Passage provided:
--- Begin ---

A serial journal of cogent reflections and irreverent insights on the social effects of capitalism and the roots of partisan politics. Pairing prose with HDR photography and “flash points” drawn from current and historical perspectives, the author seeks to recover lost wisdom and courageous action beyond the shouting and noise of today’s headlines.
Chapter Eight
Planetary Consciousness Arises, Cautiously
“Slowly and painfully, we are seeing worldwide acceptance of the fact that the wealthier and more technologically advanced countries have a responsibility to help underdeveloped ones. Not only through a sense of charity, but also because only in this way can we ever hope to see any permanent peace and security for ourselves.”
~ Sir Edmund Hillary, Schoolhouse in the Clouds
World Population, 1967
“[H]istorians have estimated that the world’s population at the beginning of the Christian era was 250 million. By the middle of the seventeenth century it had doubled, rising to about 500 million. By the middle of the nineteenth it had doubled again and reached the first billion mark.… By 1965, it was well over three billion, and the doubling period had shrunk from 1,500 years to about 35 years …
“Returning to the planet as a whole, the prospect is: 7 billion people in 2000; 14 billion in 2035; 25 billion a hundred years from now. ‘But,’ as a sober Ford Foundation report says, ‘long before then, in the face of such population pressure, it is inevitable that the Four Horsemen will take over.’”

--- End ---

Provided records:
--- Begin ---

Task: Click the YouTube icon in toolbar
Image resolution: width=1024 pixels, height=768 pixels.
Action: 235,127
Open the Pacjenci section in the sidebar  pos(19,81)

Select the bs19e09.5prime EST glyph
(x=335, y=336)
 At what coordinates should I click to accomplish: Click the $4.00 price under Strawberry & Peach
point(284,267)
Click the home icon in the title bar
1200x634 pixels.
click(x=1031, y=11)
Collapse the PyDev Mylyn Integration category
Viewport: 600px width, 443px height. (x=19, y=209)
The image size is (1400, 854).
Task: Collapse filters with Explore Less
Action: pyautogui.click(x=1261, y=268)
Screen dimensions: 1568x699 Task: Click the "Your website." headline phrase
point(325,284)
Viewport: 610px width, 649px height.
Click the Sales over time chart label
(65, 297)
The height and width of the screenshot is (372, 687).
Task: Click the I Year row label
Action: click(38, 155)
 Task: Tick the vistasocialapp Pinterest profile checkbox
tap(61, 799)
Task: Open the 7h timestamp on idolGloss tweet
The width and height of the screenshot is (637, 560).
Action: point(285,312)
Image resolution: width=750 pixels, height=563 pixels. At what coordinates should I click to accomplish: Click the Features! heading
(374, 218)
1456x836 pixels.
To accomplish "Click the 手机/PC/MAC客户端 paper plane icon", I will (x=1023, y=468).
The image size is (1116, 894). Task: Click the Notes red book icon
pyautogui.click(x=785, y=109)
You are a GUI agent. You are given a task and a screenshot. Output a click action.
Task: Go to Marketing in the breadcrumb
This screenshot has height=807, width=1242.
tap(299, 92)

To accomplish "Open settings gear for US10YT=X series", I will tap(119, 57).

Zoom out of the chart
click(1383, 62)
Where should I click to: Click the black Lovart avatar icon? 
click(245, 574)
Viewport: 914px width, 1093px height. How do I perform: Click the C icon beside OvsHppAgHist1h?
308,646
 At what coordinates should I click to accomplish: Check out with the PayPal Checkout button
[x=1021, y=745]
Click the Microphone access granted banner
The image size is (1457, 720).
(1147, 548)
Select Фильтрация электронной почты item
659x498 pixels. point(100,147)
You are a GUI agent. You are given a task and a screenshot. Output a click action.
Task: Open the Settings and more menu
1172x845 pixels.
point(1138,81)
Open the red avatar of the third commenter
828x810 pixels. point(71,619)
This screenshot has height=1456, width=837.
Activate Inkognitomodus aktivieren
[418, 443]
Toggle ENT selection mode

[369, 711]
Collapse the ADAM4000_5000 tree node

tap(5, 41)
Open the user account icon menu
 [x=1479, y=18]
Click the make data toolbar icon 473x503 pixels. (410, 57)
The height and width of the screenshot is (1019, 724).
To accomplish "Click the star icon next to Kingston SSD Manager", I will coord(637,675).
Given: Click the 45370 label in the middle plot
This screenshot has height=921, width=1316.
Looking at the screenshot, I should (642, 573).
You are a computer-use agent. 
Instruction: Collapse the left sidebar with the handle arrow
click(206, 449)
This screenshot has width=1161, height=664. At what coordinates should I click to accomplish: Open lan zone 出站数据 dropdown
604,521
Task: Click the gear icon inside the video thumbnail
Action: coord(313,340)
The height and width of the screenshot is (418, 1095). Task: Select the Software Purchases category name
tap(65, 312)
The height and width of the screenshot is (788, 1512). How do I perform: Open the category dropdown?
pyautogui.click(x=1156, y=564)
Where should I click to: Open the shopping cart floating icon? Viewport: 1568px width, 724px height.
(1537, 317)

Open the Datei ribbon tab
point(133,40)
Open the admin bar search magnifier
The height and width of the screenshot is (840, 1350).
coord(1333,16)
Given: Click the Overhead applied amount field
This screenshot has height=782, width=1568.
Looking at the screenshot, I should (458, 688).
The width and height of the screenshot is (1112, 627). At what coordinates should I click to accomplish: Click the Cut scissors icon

--- End ---

Reproduce the serial journal text on capitalism and planetary consciousness word for word, in its entirety.

Task solution:
A serial journal of cogent reflections and irreverent insights on the social effects of capitalism and the roots of partisan politics. Pairing prose with HDR photography and “flash points” drawn from current and historical perspectives, the author seeks to recover lost wisdom and courageous action beyond the shouting and noise of today’s headlines.
Chapter Eight
Planetary Consciousness Arises, Cautiously
“Slowly and painfully, we are seeing worldwide acceptance of the fact that the wealthier and more technologically advanced countries have a responsibility to help underdeveloped ones. Not only through a sense of charity, but also because only in this way can we ever hope to see any permanent peace and security for ourselves.”
~ Sir Edmund Hillary, Schoolhouse in the Clouds
World Population, 1967
“[H]istorians have estimated that the world’s population at the beginning of the Christian era was 250 million. By the middle of the seventeenth century it had doubled, rising to about 500 million. By the middle of the nineteenth it had doubled again and reached the first billion mark.… By 1965, it was well over three billion, and the doubling period had shrunk from 1,500 years to about 35 years …
“Returning to the planet as a whole, the prospect is: 7 billion people in 2000; 14 billion in 2035; 25 billion a hundred years from now. ‘But,’ as a sober Ford Foundation report says, ‘long before then, in the face of such population pressure, it is inevitable that the Four Horsemen will take over.’”